Value is subjective. Therefore the value of information is also subjective. This means that, given enough diversity in the preferences of people, no objective scoring of information can be robust in providing value.
Instead, subjective scoring is needed. Omahaku aims to provide the means to rate information, information sources and other information raters to fully control your information intake.
Our current reputation and matching algorithms use different forms of memory-based collaborative filtering (CF) techniques. Memory-based CF seems like a good choice when the user needs to have precise control over their recommendations. There are some challenges to this approach though.
Giving the user control of a recommendation system has its drawbacks. Using such a system requires more effort, and the algorithms must be simple enough to be controllable by the user. If the system is too difficult to use, it simply won't work. The UI and the algorithms are strongly coupled to each other, which is not the case with recommendation systems where the user has less control. The main design problem is creating a convenient UI for controlling a useful recommendation algorithm.
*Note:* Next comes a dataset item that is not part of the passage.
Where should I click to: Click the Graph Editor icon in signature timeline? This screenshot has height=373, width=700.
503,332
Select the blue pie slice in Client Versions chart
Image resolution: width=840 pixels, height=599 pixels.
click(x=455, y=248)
The user doesn't get recommendations only based on the ratings of like-minded users, which may not always exist due to data sparsity. They also get them based on 1) topics they've rated 2) information sources they've rated, and most importantly 3) from other users they've rated positively. With these systems one rating can yield thousands of good recommendations even if rating data is sparse. A single positive rating of a new item is enough to make it reputable in the trusted network (given that there's no other ratings interfering). Gray sheep still get recommendations from their network and the cold start lasts for only a few ratings.
Filtering out manufactured recommendations is partially solved by limiting the CF neighborhood to the user's trusted network. The trusted network produces one component of the reputation score. If a herd of shilling accounts appear and start their attack, their ratings don't have an effect on the network scores. Only if an authentic user takes a shilling account into their trusted network, can their attack start to take hold. If such infiltration occurs and one gets a bad recommendation, they can mark the recommender as not trustworthy, removing them from their trusted network. The cost of creating an effective shilling attack becomes high and the cost of shutting it down becomes low.
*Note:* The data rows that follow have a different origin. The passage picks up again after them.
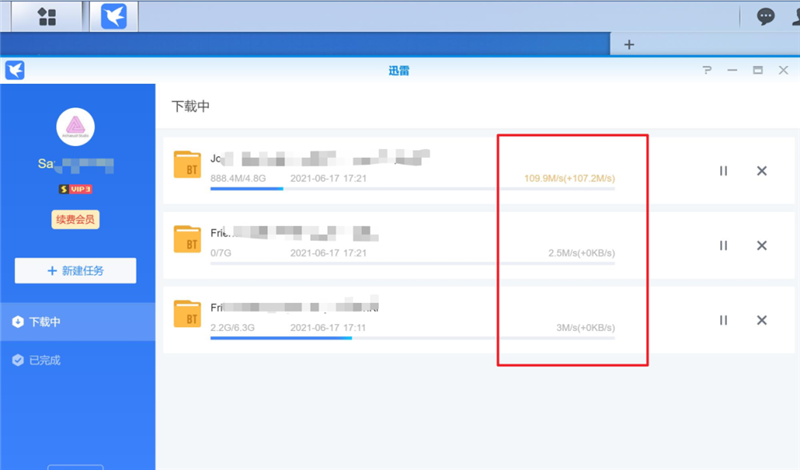
Task: Click the Xunlei logo in the title bar
Action: coord(14,70)
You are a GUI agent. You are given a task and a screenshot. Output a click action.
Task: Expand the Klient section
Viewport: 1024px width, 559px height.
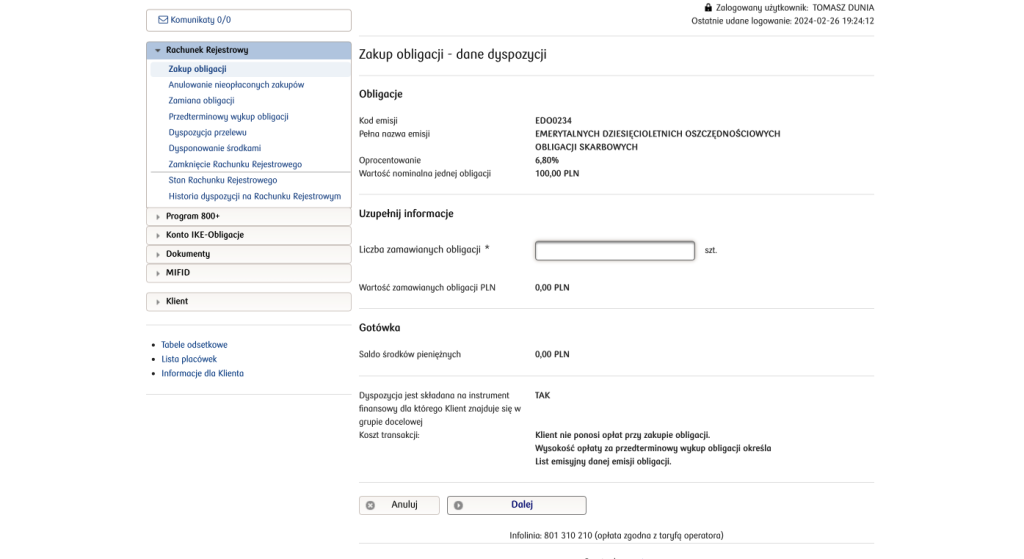[176, 301]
Scaling the system to millions of users and items while keeping to a memory-based CF might be impossible. It might be that memory-based CF must be limited and augmented with a better scaling recommendation system (in a way that doesn't degrade recommendation quality too much). That said, if the service manages to provide very valuable information, it being more expensive to operate than e.g. traditional search engines might be justified.
The user can choose the sharing settings for each item (its rating and categorization). Currently the service has four settings for rating visibility: private, friends, network and public.
There's too much data on the internet to be indexed by any search engine. Omahaku too must at some point limit how many items it contains. However, for the system to work, anyone should still be able to add a link they think is valuable to the system. One solution is to give each natural person a link budget. This and the number of people in the world would cap how many pages Omahaku indexes. To increase one's allocation, one would buy link space from others in an auction. This way 1) any person could add an important page to the index via their personal link budget, 2) companies could buy large amounts of link space to get their catalogs etc. indexed, and 3) the index size would remain capped, solving the problem.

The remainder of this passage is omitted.